Code for Master Thesis in Data Science and Engineering @ Politecnico di Torino, July 2024.
Disclaimer: This code runs on a private dataset (on sensitive data), therefore it is not possible to replicate it without the underlying dataset.
To run the code, the following script has to be used (general form): python train.py --epochs=$EPOCHS --wanb_project_name=$wanb_project_name --batch=$batchsize --folds=$FOLDS --input_path=$INPUT --class_weight=1 --exp_name=$exp_name --architecture=$architecture --learning_rate=$LR --l2_reg=$WD
Note that the experiments have been based on a multi-stage learning setting, relying on the experiment name ('exp_name' parameter) and on the chosen architecture ('architecture' parameter). Feel free to contact me for further clarification.
Summary of code structure
- train.py : the main file for training the model
- evaluate.py: used to evaluate the trained model on the test dataset
- dataset_lib.py: file containing all the custom methods needed to ingest and prepare input data.

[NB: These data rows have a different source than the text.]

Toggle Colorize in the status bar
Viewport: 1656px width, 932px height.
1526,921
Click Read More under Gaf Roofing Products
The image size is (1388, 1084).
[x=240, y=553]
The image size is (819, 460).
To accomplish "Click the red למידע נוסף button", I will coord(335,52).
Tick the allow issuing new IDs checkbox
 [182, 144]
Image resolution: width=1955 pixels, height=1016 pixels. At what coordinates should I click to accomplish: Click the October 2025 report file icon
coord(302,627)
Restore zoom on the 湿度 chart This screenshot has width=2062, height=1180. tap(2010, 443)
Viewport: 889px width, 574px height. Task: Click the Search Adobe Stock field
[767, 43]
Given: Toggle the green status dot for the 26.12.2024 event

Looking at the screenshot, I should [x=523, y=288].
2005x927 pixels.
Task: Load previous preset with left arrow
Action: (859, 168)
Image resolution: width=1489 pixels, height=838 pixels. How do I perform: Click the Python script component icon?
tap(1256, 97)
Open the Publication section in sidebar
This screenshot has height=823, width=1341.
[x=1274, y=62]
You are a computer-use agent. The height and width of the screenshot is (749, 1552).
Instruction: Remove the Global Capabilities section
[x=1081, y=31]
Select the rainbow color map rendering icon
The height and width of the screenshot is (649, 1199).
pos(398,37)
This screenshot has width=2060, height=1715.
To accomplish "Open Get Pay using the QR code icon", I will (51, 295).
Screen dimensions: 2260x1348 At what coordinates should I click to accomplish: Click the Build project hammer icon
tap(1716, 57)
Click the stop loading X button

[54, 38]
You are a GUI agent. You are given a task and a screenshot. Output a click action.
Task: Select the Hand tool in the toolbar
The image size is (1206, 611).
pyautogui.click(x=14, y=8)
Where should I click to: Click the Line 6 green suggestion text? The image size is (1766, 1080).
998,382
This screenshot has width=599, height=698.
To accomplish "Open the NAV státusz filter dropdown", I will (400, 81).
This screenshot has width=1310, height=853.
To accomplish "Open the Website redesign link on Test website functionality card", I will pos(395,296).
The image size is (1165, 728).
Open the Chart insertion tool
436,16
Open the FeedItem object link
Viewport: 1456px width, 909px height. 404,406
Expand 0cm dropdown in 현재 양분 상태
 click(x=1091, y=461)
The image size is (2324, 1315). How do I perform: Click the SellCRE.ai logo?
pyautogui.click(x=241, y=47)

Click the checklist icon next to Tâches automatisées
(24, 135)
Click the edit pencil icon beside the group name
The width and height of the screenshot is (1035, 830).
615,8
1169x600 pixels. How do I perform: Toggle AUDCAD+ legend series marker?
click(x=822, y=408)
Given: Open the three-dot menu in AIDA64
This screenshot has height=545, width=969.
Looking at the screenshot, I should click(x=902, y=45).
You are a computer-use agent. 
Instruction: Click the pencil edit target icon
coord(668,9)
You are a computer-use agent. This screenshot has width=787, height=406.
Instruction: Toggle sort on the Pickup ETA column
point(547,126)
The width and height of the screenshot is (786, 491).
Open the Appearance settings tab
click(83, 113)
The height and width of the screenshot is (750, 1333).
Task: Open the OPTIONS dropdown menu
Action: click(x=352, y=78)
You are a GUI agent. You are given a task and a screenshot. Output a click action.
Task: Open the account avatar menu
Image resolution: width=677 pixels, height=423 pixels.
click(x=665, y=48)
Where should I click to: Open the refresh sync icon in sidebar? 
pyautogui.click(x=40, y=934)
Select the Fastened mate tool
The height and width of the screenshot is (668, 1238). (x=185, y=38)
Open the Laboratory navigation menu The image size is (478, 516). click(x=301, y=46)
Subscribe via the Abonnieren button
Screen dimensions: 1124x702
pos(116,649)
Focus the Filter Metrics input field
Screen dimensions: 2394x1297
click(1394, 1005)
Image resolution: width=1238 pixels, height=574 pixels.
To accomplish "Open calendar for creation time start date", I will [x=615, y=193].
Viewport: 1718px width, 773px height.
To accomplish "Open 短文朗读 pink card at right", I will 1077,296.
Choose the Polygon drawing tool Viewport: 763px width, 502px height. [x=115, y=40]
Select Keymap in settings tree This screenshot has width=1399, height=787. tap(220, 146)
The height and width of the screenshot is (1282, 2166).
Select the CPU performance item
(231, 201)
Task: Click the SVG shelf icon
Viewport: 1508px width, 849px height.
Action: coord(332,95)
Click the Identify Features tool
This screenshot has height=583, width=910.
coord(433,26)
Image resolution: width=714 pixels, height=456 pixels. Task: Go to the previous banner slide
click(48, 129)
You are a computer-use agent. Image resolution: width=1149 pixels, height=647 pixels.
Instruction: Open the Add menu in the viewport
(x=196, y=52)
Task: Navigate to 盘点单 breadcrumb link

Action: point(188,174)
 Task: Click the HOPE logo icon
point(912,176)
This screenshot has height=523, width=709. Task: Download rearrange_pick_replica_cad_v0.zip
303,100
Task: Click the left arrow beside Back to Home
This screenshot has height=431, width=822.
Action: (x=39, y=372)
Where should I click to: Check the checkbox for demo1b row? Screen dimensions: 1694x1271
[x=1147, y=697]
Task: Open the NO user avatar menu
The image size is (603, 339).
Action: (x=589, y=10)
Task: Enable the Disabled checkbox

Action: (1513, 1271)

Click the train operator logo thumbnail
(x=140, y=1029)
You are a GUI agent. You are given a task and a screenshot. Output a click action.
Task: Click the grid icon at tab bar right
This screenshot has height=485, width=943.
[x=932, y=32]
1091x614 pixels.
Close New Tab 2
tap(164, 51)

- visualize_and_predicit: used to make prediction using one of the pre-trained models and perform some visualizations.
- model.py: wrapper Lightning model with custom methods
- architectures_monobranch.py and architectures_multibranch.py: ResNet-based architectures used in the experiments.
utils: folder containing util files for supporting the several steps of the training.